Adult T-cell leukemia/lymphoma (ATLL) is a rare type of cancer that impacts T cells, a crucial immune cell that plays an important role in fighting infection. ATLL tends to be aggressive, and can manifest in the blood as leukemia, in the lymph nodes as lymphoma, or other tissues like the skin. ATLL has been associated with human T-cell lymphotropic virus type 1 (HTLV-1) infections, although fewer than five percent of people with this virus end up developing ATLL. Right now, clinicians cannot predict which people with HTLV-1 infections will get ATLL. While some types of ATLL tumors can be surgically removed, survival prospects for these patients is not good.
A recent article published in Genes & Cancer noted that even though a monoclonal antibody that can treat ATLL called mogamulizumab has recently been approved, the survival rate is still poor.
Viruses are known to change gene expression in host cells, and HTLV-1 is no different. Previous work reported in PLOS Pathogens showed that when HTLV-1 infects cells, it causes a huge number of genetic and epigenetic changes with viral proteins it generates called Tax and HBZ. These many genetic changes could be interfering with chemotherapeutics and may render them less effective, suggested researcher Tatsuro Jo of the Nagasaki Genbaku Hospital.
In the HTLV-1 genome, there is an opportunity, however. Its genome is completely different from the human genome, so the viral proteins generated during HTLV-1 infection are excellent therapeutic targets. ATLL survivors have been found to carry cytotoxic T lymphocytes that work against the HTLV-1 Tax protein. People who survive ATLL over the long term may have been able to activate strong antitumor mechanisms.

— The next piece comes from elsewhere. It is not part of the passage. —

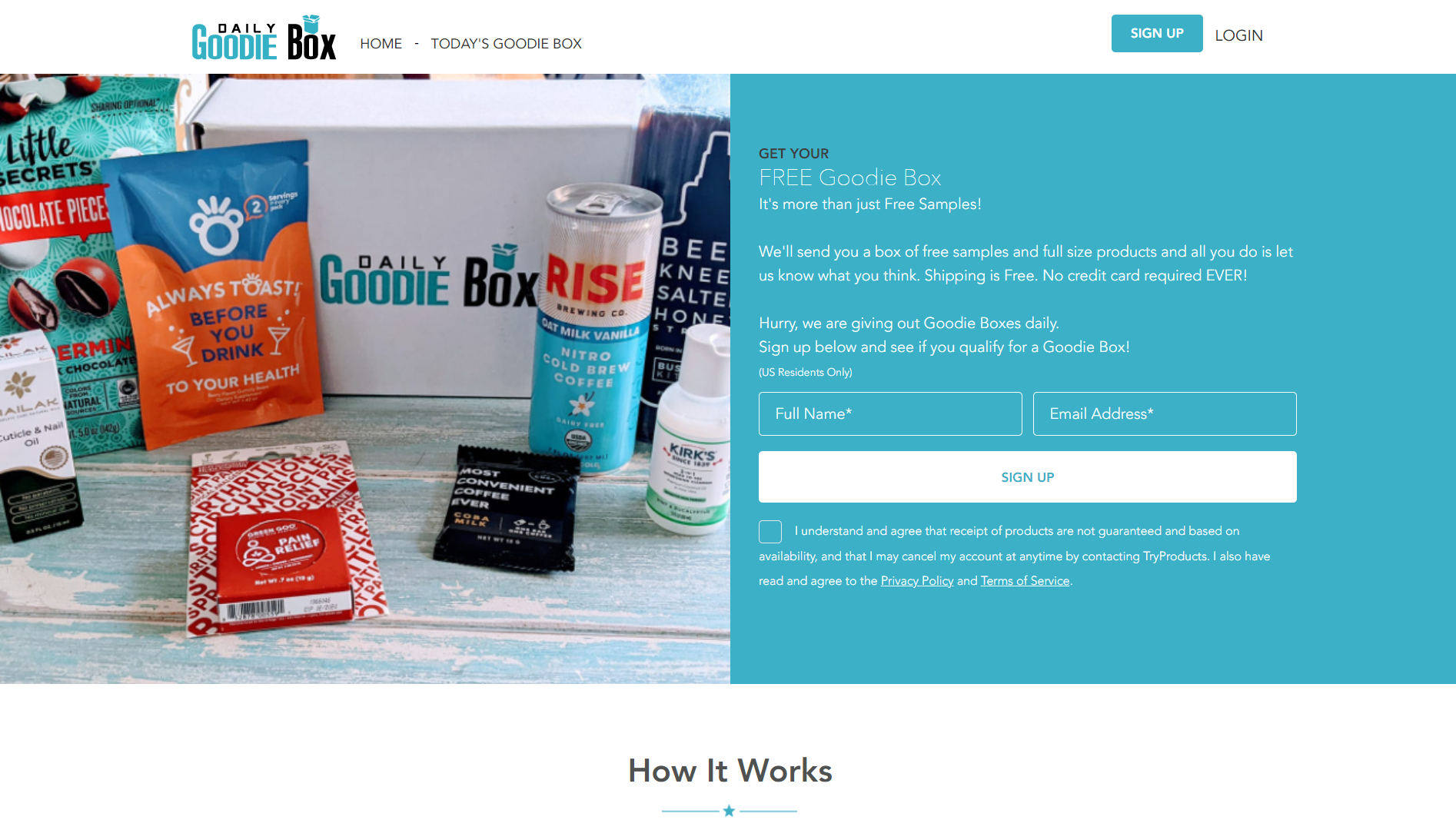
Task: Open the HOME menu link
Action: pyautogui.click(x=381, y=44)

Jo added that some people who have lived for a long time after an ATLL diagnosis, and prior to the approval of mogamulizumab, had also developed herpesvirus infections. It's been suggested that herpes infections can trigger powerful cellular immunity mechanisms.
"Although contracting herpes simplex or herpes zoster is unpleasant, the mechanism by which these herpesvirus infections can produce a therapeutic effect on refractory ATLL via the activation of the host's cellular immunity is extremely interesting and worth further study," said Jo.